It will be the world’s fastest computer, capable of exceeding a quintillion – or 1,0000000000000 – calculations per second, with network bandwidth that would let a casual user download over 11,000 movies before you can count to “one…”

Frontier, a new exascale supercomputer being built for the Department of Energy (DOE) by Cray Inc. with AMD EPYC CPU and Radeon Instinct GPU technology, was described today by AMD CEO Mark Papermaster as “a marvel of engineering.”

Along with Cray, his company will be central to delivering the $600 million contract, with the computer to be delivered to the DOE’s Oak Ridge National Laboratory (ORNL) in 2021. The contract includes technology development funding, a centre of excellence, several early-delivery systems, the main Frontier system, and systems support.

The system will be based on Cray’s Shasta architecture and Slingshot interconnect and is the third contract for Cray’s architecture: previous awards include the $500 million Argonne National Laboratory’s Aurora exascale system.

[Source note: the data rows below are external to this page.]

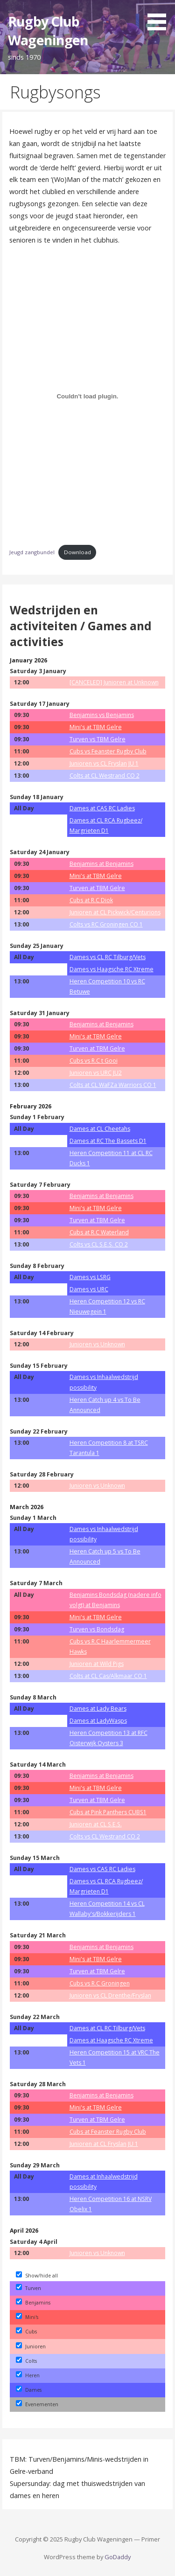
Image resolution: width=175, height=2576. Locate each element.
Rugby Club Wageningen (48, 30)
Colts (26, 2361)
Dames (29, 2390)
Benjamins (33, 2302)
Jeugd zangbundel (32, 552)
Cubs (26, 2331)
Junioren (31, 2346)
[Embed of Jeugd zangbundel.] (87, 396)
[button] (160, 17)
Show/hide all (37, 2275)
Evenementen (37, 2404)
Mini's (27, 2317)
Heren (28, 2375)
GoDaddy (118, 2557)
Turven (28, 2288)
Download (77, 552)
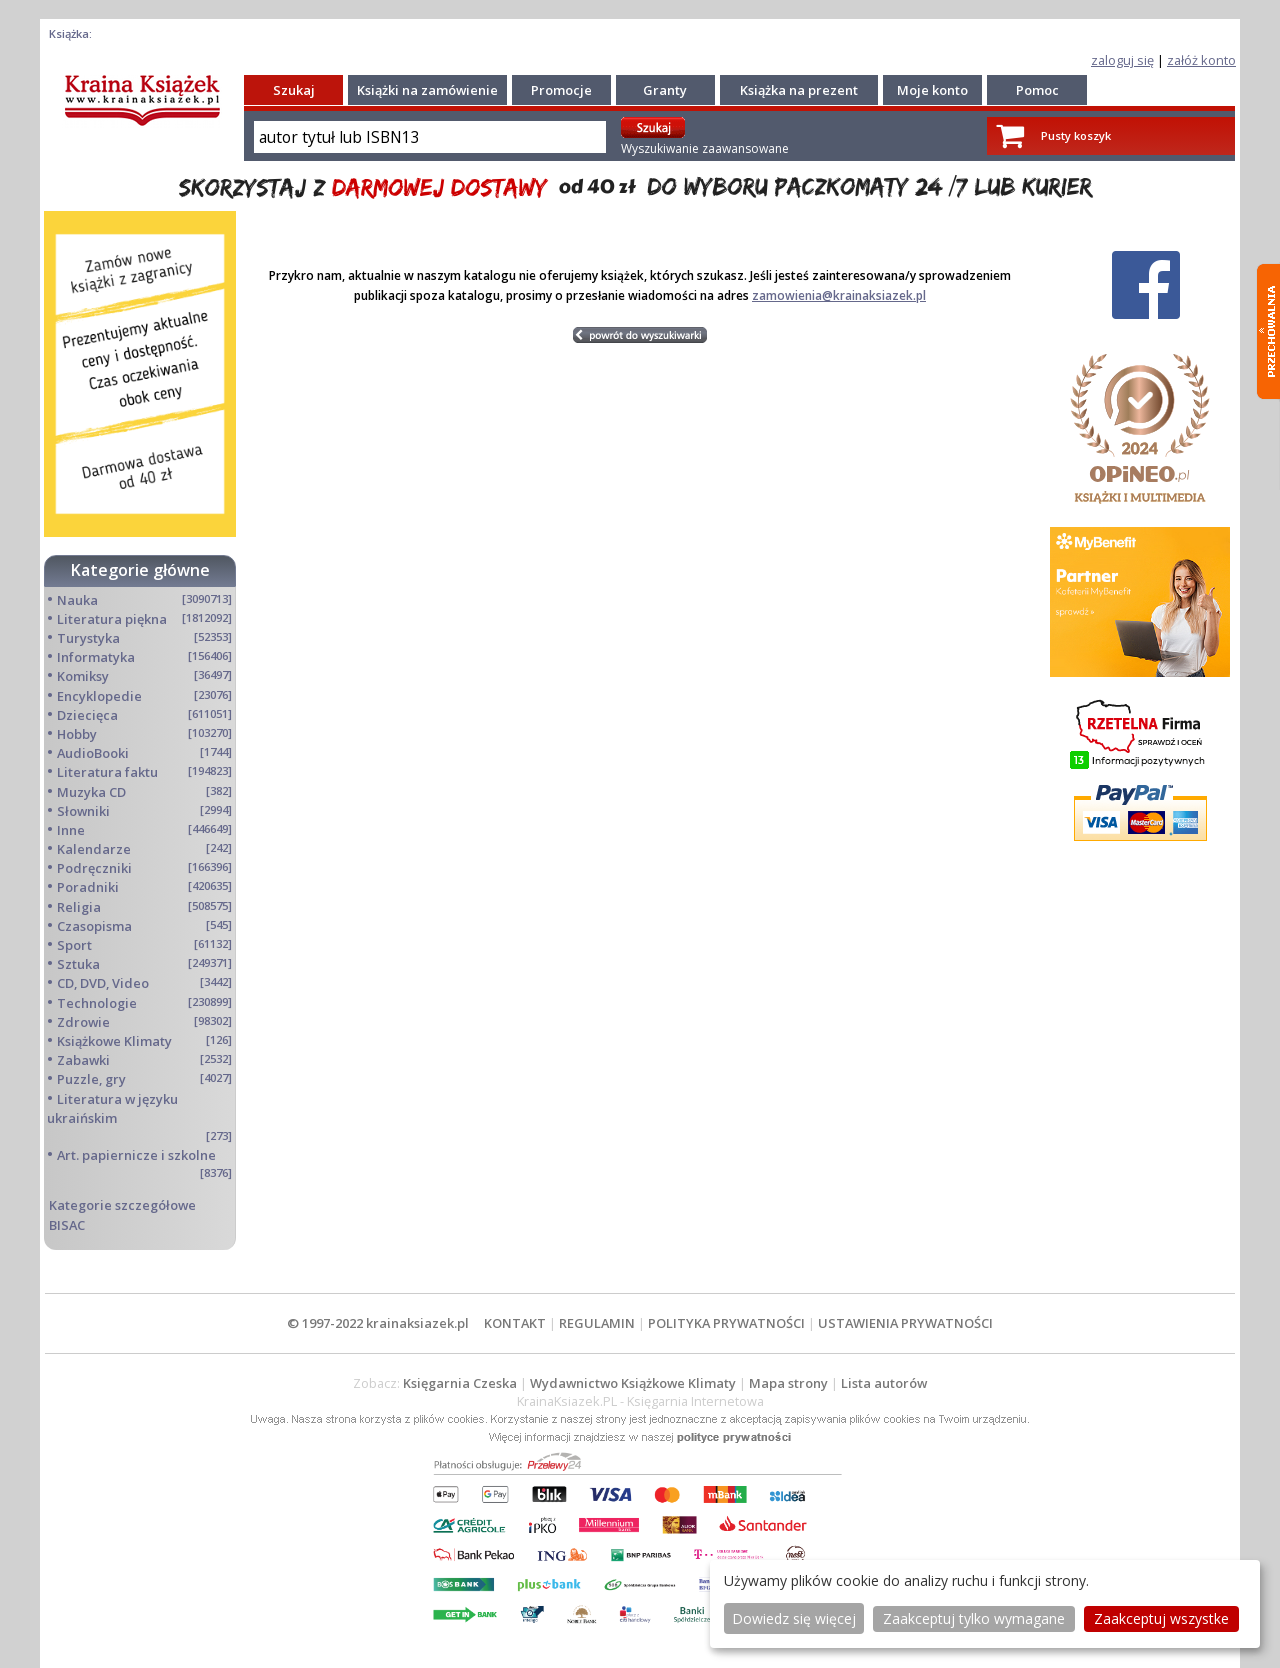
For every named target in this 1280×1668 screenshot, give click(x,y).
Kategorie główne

The system will let developers “fully embrace the converged use of analytics, Artificial Intelligence, and High Performance Computing at extreme scale for the first time,” Cray said. 

See also: Met Office Back in the Market for a New Supercomputer

One of its challenges: tackling how much power can be delivered to a blade without cooking it and developing a unique direct liquid cooling capability for key server components. AMD and Cray are also working together to develop a tool that will let the Slingshot interconnect read and write data directly to GPU memory. 

(Slingshot has extremely high bandwidth: 12.8 Tb/s/dir per switch, from 64 200 Gbps ports. As Cray’s CTO Steve Scott noted late last year: “All those ports allow us to build very large networks with very low diameter… We can create networks with over a quarter million endpoints, with a diameter of just three network hops. And only one of those hops needs to use an (expensive) optical cable. This reduces latency, but also reduces cost; the Shasta network requires half—or for larger systems, one quarter—the number of optical cables as a fat-tree to provide the same level of global bandwidth.”)

Frontier’s software stack will be a fully containerised architecture, the company noted, saying the system will demand a “complex balance of compute, interconnect, and software capabilities to enable HPC and AI applications to execute simultaneously.”

Scott said: “This poses a number of architectural challenges across the entire HPC space ranging from the development of new high density compute infrastructure, to modernizing developer software for the creation of extreme scale, data-intensive applications. Delivering these technologies for Frontier is incredibly exciting, as they will also become standard product offerings from Cray, enabling us to deliver enhanced performance and productivity to businesses large and small.”

The World’s Fastest Computer? What is the DOE Doing with All that Firepower?

Neither the simple weather forecast, nor run-of-the-mill renewable energy simulations: While the ORNL’s research programmes are broad, recent research gives a flavour of its projects. Using Summit, for example – currently the world’s most powerful supercomputer – a team led by Argonne National Laboratory recently ran three of the largest cosmological simulations known to date.

They modelled nearly two trillion particles in each simulation (creating eight petabytes of data) to create “virtual universes” that will enable scientists to compare next-generation telescope observations with some of today’s reigning physics theories, including the impact of dark energy and the mass of neutrinos, once thought to be massless, on the structural formation of the universe.

AMD said projects will include work on biomedical data, climate science and materials science, saying the system is being “designed to simulate, model, and advance the understanding of the interactions underlying the science of weather, sub-atomic structures, genomics, physics, and more.”

The ORNL has up to 3,200 visiting research scientists yearly. The centre also has a substantial partnership programme with industry, working with more than 100 companies every year. More than 20 startups have been formed based on ORNL-developed technologies over the past five years, it says.